> Provided records:
···

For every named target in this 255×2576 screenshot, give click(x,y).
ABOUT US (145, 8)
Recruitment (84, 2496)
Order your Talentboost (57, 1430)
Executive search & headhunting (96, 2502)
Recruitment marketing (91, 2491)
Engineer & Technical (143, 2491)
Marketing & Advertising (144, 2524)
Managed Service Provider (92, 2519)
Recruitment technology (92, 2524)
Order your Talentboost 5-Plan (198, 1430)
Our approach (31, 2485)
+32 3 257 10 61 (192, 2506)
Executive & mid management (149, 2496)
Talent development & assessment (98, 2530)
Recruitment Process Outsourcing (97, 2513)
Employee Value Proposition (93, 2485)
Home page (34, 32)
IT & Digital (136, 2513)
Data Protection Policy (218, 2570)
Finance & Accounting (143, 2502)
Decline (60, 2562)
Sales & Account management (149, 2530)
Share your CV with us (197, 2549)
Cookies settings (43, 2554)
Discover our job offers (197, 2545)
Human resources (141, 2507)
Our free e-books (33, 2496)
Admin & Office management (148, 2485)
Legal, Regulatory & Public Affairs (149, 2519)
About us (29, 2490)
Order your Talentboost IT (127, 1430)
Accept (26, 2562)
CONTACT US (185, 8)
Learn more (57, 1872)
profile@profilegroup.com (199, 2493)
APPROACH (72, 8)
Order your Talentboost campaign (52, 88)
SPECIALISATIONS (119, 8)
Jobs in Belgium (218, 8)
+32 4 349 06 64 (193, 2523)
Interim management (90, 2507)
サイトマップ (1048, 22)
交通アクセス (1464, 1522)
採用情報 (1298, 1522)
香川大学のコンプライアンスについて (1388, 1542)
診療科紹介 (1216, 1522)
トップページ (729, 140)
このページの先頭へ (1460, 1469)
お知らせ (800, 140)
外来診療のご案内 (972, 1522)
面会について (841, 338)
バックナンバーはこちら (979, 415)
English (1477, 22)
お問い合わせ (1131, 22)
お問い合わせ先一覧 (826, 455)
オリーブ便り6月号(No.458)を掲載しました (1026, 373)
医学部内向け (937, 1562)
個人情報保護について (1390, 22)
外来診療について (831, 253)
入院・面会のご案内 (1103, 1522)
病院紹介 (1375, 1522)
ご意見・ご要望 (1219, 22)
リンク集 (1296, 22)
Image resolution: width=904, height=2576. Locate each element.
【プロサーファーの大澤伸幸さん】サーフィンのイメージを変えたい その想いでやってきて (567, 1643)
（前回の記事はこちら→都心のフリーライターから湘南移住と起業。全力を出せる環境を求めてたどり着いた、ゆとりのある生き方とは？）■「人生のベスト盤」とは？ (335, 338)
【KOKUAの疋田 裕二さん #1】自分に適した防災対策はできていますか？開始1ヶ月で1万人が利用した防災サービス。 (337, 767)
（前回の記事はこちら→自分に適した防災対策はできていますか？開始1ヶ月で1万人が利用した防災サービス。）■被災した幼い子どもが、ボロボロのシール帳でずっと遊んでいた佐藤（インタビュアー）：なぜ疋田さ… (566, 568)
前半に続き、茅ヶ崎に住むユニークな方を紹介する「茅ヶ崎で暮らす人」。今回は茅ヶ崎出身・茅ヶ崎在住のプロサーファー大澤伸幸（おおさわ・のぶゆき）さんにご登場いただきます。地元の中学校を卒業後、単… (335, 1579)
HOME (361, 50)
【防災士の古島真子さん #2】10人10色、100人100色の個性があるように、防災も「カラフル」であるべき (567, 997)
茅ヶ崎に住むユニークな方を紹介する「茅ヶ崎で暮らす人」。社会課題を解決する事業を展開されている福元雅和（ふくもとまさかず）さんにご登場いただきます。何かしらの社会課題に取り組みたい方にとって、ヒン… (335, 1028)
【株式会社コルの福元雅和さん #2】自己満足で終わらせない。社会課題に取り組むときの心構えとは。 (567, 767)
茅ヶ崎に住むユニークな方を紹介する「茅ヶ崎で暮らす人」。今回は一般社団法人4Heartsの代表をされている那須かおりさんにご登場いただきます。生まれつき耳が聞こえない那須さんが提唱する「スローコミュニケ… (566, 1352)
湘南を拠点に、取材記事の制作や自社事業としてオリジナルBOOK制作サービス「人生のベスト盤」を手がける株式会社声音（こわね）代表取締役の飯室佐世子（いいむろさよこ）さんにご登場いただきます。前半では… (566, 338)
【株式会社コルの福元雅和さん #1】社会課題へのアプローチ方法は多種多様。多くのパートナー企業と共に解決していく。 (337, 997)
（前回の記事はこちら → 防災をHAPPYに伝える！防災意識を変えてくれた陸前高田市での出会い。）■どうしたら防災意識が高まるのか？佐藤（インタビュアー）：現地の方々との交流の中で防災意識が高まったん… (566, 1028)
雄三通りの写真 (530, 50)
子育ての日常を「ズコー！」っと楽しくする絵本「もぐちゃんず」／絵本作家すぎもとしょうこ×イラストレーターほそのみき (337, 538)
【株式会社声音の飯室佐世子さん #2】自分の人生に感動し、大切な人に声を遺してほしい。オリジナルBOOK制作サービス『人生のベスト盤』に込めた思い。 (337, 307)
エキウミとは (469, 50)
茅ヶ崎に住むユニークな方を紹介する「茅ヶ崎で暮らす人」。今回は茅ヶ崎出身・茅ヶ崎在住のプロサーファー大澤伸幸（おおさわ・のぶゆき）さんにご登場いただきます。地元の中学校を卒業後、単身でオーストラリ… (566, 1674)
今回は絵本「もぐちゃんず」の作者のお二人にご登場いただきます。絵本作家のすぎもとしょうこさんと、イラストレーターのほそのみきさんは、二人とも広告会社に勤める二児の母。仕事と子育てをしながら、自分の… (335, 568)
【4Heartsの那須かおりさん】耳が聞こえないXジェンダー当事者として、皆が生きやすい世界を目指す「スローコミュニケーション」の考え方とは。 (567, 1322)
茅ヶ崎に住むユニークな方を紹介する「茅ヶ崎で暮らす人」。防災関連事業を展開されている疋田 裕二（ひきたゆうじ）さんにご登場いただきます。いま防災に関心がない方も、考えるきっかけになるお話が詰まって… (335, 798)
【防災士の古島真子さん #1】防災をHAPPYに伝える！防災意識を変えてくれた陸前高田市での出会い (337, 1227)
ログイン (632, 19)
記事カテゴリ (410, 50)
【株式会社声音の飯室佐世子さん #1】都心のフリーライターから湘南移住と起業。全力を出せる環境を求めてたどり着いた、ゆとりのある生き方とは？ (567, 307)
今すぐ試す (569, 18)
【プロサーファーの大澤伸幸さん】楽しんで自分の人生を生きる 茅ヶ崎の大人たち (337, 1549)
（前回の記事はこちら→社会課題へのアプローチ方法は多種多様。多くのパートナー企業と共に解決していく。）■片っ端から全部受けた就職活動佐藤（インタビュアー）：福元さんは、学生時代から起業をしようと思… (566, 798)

···

> Task requirements:
Lines containing the word "Talentboost" must all be returned from the material above.

> Completed task:
Order your Talentboost (57, 1430)
Order your Talentboost 5-Plan (198, 1430)
Order your Talentboost IT (127, 1430)
Order your Talentboost campaign (52, 88)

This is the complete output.